▶ [Goal of the exercise] Please report how many lines in the data below contain "Given". Nothing besides the number should be written.

▶ [Available data]

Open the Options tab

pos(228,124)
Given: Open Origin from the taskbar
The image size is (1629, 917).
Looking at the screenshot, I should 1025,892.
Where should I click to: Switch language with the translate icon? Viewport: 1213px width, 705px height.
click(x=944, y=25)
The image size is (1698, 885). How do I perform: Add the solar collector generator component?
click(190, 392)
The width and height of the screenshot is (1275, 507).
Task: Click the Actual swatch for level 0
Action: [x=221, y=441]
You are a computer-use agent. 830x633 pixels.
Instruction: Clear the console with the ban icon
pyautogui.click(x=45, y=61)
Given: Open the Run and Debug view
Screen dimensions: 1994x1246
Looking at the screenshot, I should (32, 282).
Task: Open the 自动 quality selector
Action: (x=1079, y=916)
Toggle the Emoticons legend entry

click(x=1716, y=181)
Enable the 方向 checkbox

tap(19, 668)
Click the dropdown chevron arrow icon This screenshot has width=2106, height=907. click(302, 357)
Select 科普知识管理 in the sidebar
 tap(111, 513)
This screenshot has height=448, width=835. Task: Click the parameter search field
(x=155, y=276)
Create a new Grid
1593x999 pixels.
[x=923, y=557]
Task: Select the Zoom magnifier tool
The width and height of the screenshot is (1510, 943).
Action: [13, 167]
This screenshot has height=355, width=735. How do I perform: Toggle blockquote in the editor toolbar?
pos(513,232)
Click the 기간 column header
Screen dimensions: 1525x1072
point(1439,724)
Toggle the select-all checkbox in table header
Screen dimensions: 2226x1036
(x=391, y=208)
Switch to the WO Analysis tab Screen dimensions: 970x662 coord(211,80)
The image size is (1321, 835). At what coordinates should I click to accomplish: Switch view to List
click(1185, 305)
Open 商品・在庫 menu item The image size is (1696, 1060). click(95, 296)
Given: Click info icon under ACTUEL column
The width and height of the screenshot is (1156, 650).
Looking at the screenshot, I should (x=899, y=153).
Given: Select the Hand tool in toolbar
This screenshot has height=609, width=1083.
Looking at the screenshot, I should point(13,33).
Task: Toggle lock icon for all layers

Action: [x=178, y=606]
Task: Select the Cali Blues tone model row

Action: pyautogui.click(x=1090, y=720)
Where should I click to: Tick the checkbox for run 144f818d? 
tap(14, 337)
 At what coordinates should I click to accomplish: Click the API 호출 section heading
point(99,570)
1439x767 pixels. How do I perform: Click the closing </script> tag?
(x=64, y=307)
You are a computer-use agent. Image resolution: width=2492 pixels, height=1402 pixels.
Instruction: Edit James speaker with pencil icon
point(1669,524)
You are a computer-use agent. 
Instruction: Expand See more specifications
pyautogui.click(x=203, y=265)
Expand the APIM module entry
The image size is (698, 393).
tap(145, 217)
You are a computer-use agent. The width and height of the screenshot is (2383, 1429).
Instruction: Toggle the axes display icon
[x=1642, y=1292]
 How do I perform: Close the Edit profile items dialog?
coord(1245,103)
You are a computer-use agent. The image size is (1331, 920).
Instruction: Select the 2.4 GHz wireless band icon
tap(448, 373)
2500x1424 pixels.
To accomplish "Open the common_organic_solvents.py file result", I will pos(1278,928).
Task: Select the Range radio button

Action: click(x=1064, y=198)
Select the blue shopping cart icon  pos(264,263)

▶ [Solution below] 4